Prior to this storm, merged dust events D1-4 were on the surface and notably lowering snow albedo. Additionally, snowpack in the Senator Beck Basin is mostly isothermal, meaning that higher elevation snowpack is beginning to contribute to runoff. For the time being, this new snow will cover the dust and raise the snow albedo again. This re-burying of the dust, along with cooler temperatures, is evident in hydrographs statewide, with discharge steadily decreasing across the region for the past few days. Currently discharge is slightly below median value for this date at nearly all locations in Colorado.
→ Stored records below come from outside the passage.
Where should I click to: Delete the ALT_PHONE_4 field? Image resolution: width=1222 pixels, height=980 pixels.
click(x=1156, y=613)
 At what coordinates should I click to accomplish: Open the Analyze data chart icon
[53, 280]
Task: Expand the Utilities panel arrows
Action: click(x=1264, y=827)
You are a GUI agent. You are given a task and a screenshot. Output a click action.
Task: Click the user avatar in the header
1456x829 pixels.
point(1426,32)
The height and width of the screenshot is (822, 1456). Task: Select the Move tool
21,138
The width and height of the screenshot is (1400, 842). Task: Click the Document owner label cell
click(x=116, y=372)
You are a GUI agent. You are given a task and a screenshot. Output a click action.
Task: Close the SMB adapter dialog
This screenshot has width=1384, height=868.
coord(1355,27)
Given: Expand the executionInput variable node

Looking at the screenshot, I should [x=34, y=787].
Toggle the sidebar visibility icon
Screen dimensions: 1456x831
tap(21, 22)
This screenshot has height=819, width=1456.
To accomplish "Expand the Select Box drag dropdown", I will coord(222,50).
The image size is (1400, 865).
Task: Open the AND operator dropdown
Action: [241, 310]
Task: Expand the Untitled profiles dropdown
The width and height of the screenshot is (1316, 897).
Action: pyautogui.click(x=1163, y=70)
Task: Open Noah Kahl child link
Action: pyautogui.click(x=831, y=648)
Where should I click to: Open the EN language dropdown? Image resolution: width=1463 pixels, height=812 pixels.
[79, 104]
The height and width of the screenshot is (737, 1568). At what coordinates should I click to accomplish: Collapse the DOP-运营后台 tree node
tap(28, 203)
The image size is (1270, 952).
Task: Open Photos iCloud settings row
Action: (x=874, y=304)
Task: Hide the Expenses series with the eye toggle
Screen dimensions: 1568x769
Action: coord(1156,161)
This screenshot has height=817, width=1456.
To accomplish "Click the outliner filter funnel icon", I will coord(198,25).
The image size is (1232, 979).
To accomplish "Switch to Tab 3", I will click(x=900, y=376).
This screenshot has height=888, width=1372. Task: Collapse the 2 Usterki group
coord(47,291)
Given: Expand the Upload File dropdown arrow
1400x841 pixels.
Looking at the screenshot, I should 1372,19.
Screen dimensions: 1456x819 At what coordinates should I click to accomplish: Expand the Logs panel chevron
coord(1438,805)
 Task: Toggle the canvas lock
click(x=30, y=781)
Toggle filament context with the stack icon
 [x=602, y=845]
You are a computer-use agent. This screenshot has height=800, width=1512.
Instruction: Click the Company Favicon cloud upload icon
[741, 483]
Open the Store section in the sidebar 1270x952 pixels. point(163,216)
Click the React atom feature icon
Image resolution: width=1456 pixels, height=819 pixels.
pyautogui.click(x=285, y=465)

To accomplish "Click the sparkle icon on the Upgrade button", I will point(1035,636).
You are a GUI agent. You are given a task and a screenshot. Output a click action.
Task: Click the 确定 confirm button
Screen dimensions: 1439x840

In the dust source area of the Southwestern Colorado Plateau soils are continuing to dry. Soil moisture is near median values for the date, but the change anomaly since February is well below zero. Percent change in soil moisture in our source area since March 1 are –40% to –60% at most locations. This means that soils have dried out faster than average and that those near median wetness values owe more to a very wet mid-winter in the desert southwest then to maintaining moisture. The long term outlook is characterized by sun and heat for Northern Arizona and New Mexico and Southern Utah, which suggests that accelerated drying of soil will continue. This is important because drier soils are more available for long-range transport, possibly resulting in addition dust loading in the mountains of Colorado.

The long term forecast for the rest of the month suggests mostly sunny weather with occasional slight chances of precipitation. This would mean continued melting of the new snow and eventual re-emergence of the significant dust layers D1-D4, which is currently about 1’ (30 cm) from the surface at SASP and 9.5” (24 cm) at SBSP.

Looking forward into June, longer-range outlooks are predicting above average temperatures and above average precipitation for the region. This could mean that we see some high elevation snow into June, which could work to postpone snow all gone date. The possible impact of this effect is hard to forecast, but it is unlikely that June snowfall will significantly delay the melt season.

Picture of snow profile at SASP (elevation 11,060') on May 19.  D1-D4 is buried under 1' of new snow (.7" SWE).

Current snowpack status at SASP (elevation 11,060').  On May 19 SASP had 21.6" SWE. While Red Mt. SNOTEL (1 mile away) reported 20.5" SWE

Snow profile at SBSP (elevation 12,186') on May 20. D1-D4 is a diffuse layer in a 4" band located under 9.5" of new snow (1.7" SWE)

Snowpack status at SBSP (elevation 12,186').  On May 20 SBSP had 26.5" SWE.

Plot showing decreased streamflow in response to fresh snow increasing surface albedo and colder air temperatures.